*WHAT YOU WILL DO:*
Pictures excluded, copy every record that follows exactly as it appears.

Start of SOURCE INFORMATION

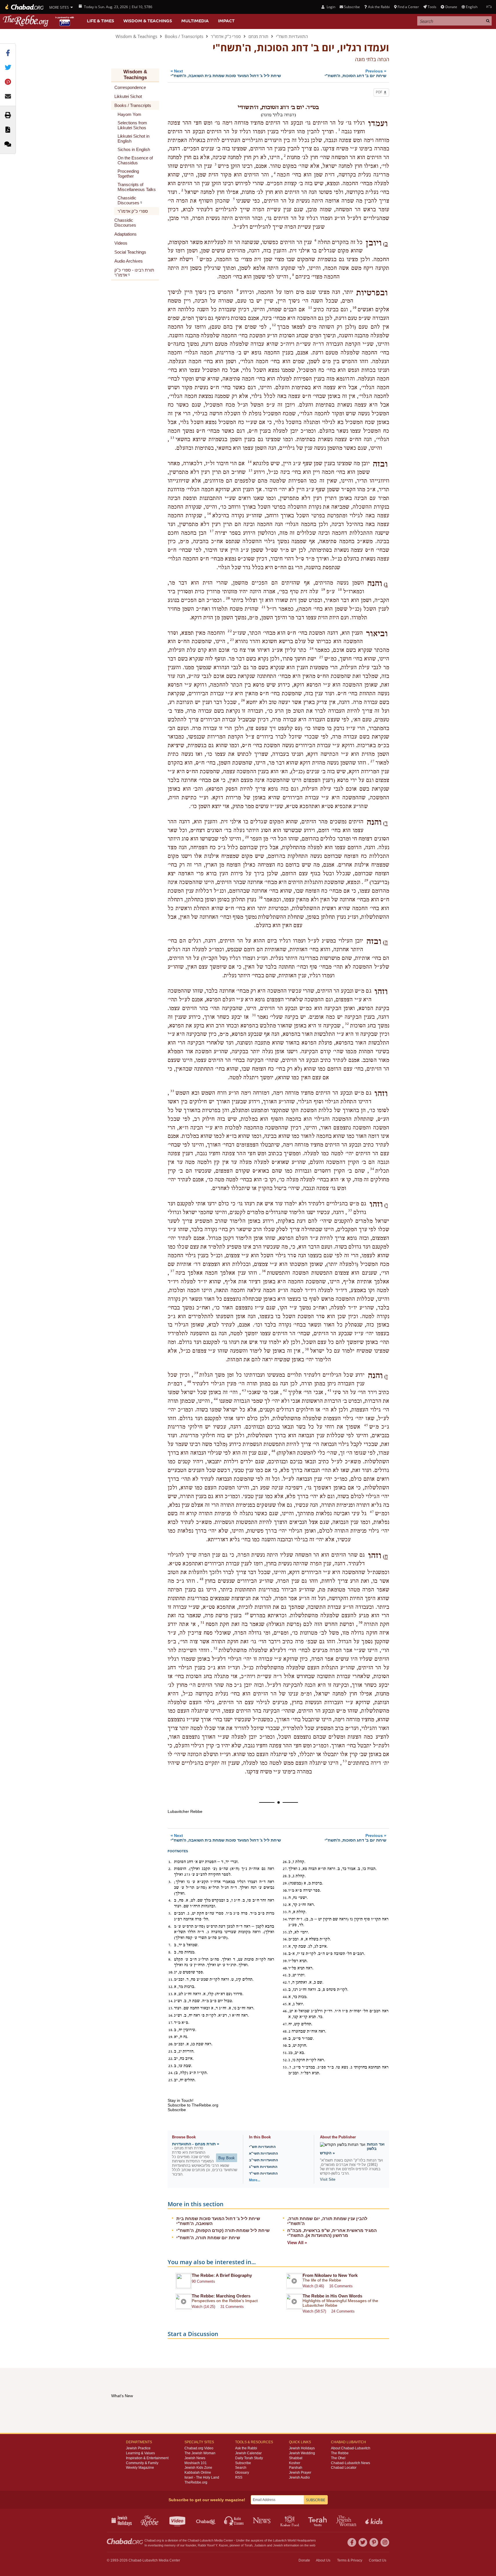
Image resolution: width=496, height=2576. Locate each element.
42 (285, 1390)
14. (170, 2001)
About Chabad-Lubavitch (350, 2448)
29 (366, 880)
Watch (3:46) (313, 2286)
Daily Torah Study (249, 2458)
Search (240, 2468)
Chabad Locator (343, 2468)
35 (350, 1210)
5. (169, 1913)
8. (169, 1952)
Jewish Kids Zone (198, 2468)
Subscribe (243, 2463)
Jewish (278, 2545)
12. (170, 1986)
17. (170, 2022)
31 (254, 1015)
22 (230, 631)
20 (228, 598)
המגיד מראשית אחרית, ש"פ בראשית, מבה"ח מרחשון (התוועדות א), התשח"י (332, 2233)
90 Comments (203, 2281)
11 (310, 307)
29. (285, 1883)
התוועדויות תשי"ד (263, 2173)
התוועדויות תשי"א (263, 2153)
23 (232, 639)
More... (254, 2180)
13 (172, 437)
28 (247, 837)
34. (285, 1919)
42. (285, 1982)
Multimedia (195, 20)
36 (264, 1271)
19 (323, 589)
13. (170, 1994)
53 (345, 1761)
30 (261, 897)
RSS (238, 2477)
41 (329, 1390)
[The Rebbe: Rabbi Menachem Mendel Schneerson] (39, 21)
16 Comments (341, 2286)
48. (285, 2031)
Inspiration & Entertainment (147, 2458)
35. (285, 1932)
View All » (297, 2242)
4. (169, 1900)
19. (170, 2037)
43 (244, 1390)
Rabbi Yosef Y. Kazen (213, 2545)
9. (169, 1959)
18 (340, 589)
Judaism (260, 2545)
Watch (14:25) (203, 2306)
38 (307, 1349)
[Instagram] (384, 2542)
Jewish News (194, 2458)
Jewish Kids (374, 2520)
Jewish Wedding (302, 2453)
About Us (323, 2560)
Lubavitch (206, 2540)
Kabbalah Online (197, 2473)
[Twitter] (362, 2542)
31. (285, 1897)
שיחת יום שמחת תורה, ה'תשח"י (208, 2237)
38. (285, 1953)
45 (366, 1425)
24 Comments (343, 2311)
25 (321, 657)
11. (170, 1979)
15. (170, 2008)
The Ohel (338, 2458)
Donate (451, 6)
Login (330, 6)
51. (285, 2053)
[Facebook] (351, 2542)
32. (285, 1904)
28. (285, 1876)
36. (285, 1939)
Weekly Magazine (140, 2468)
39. (285, 1961)
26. (285, 1862)
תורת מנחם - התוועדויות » (195, 2144)
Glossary (242, 2473)
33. (285, 1912)
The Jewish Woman (199, 2453)
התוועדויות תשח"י (292, 36)
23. (170, 2066)
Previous (355, 73)
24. (170, 2073)
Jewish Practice (138, 2448)
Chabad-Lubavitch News (350, 2463)
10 (354, 307)
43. (285, 1989)
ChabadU (206, 2520)
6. (169, 1926)
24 (312, 648)
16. (170, 2015)
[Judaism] (23, 7)
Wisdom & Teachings (147, 20)
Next (226, 73)
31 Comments (232, 2306)
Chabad (193, 2540)
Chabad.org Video (198, 2448)
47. (285, 2024)
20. (170, 2044)
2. (169, 1868)
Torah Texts (318, 2520)
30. (285, 1890)
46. (285, 2011)
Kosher (294, 2463)
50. (285, 2045)
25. (170, 2080)
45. (285, 2004)
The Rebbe (340, 2453)
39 (196, 1373)
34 (372, 1169)
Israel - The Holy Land (201, 2477)
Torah (248, 2545)
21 (263, 607)
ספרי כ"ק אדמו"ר (226, 36)
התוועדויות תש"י (262, 2147)
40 (189, 1381)
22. (170, 2058)
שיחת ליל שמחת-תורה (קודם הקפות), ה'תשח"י (223, 2230)
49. (285, 2038)
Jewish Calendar (248, 2453)
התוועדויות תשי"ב (263, 2160)
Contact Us (377, 2560)
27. (285, 1868)
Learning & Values (140, 2453)
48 (202, 1579)
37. (285, 1946)
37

End of SOURCE INFORMATION

*TASK SOLUTION:*
Image resolution: width=496, height=2576. Locate each element.
42 (285, 1390)
14. (170, 2001)
About Chabad-Lubavitch (350, 2448)
29 (366, 880)
Watch (3:46) (313, 2286)
Daily Torah Study (249, 2458)
Search (240, 2468)
Chabad Locator (343, 2468)
35 (350, 1210)
5. (169, 1913)
8. (169, 1952)
Jewish Kids Zone (198, 2468)
Subscribe (243, 2463)
Jewish (278, 2545)
12. (170, 1986)
17. (170, 2022)
31 (254, 1015)
22 (230, 631)
20 (228, 598)
המגיד מראשית אחרית, ש"פ בראשית, מבה"ח מרחשון (התוועדות א), התשח"י (332, 2233)
90 Comments (203, 2281)
11 (310, 307)
29. (285, 1883)
התוועדויות תשי"ד (263, 2173)
התוועדויות תשי"א (263, 2153)
23 (232, 639)
More... (254, 2180)
13 (172, 437)
28 (247, 837)
34. (285, 1919)
42. (285, 1982)
Multimedia (195, 20)
36 (264, 1271)
19 (323, 589)
13. (170, 1994)
53 (345, 1761)
30 (261, 897)
RSS (238, 2477)
41 (329, 1390)
[The Rebbe: Rabbi Menachem Mendel Schneerson] (39, 21)
16 Comments (341, 2286)
48. (285, 2031)
Inspiration & Entertainment (147, 2458)
35. (285, 1932)
View All » (297, 2242)
4. (169, 1900)
19. (170, 2037)
43 (244, 1390)
Rabbi Yosef Y. Kazen (213, 2545)
9. (169, 1959)
18 (340, 589)
Judaism (260, 2545)
Watch (14:25) (203, 2306)
38 (307, 1349)
[Instagram] (384, 2542)
Jewish News (194, 2458)
Jewish Kids (374, 2520)
Jewish Wedding (302, 2453)
About Us (323, 2560)
Lubavitch (206, 2540)
Kabbalah Online (197, 2473)
[Twitter] (362, 2542)
31. (285, 1897)
שיחת יום שמחת תורה, ה'תשח"י (208, 2237)
38. (285, 1953)
45 (366, 1425)
24 Comments (343, 2311)
25 (321, 657)
11. (170, 1979)
15. (170, 2008)
The Ohel (338, 2458)
Donate (451, 6)
Login (330, 6)
51. (285, 2053)
[Facebook] (351, 2542)
32. (285, 1904)
28. (285, 1876)
36. (285, 1939)
Weekly Magazine (140, 2468)
39. (285, 1961)
26. (285, 1862)
תורת מנחם - התוועדויות » (195, 2144)
Glossary (242, 2473)
33. (285, 1912)
The Jewish Woman (199, 2453)
התוועדויות תשח"י (292, 36)
23. (170, 2066)
Previous (355, 73)
24. (170, 2073)
Jewish Practice (138, 2448)
Chabad-Lubavitch News (350, 2463)
10 (354, 307)
43. (285, 1989)
ChabadU (206, 2520)
6. (169, 1926)
24 (312, 648)
16. (170, 2015)
[Judaism] (23, 7)
Wisdom & Teachings (147, 20)
Next (226, 73)
31 Comments (232, 2306)
Chabad (193, 2540)
Chabad.org Video (198, 2448)
47. (285, 2024)
20. (170, 2044)
2. (169, 1868)
Torah Texts (318, 2520)
30. (285, 1890)
46. (285, 2011)
Kosher (294, 2463)
50. (285, 2045)
25. (170, 2080)
45. (285, 2004)
The Rebbe (340, 2453)
39 (196, 1373)
34 (372, 1169)
Israel - The Holy Land (201, 2477)
Torah (248, 2545)
21 (263, 607)
ספרי כ"ק אדמו"ר (226, 36)
התוועדויות תש"י (262, 2147)
40 (189, 1381)
22. (170, 2058)
שיחת ליל שמחת-תורה (קודם הקפות), ה'תשח"י (223, 2230)
49. (285, 2038)
Jewish Calendar (248, 2453)
התוועדויות תשי"ב (263, 2160)
Contact Us (377, 2560)
27. (285, 1868)
Learning & Values (140, 2453)
48 (202, 1579)
37. (285, 1946)
37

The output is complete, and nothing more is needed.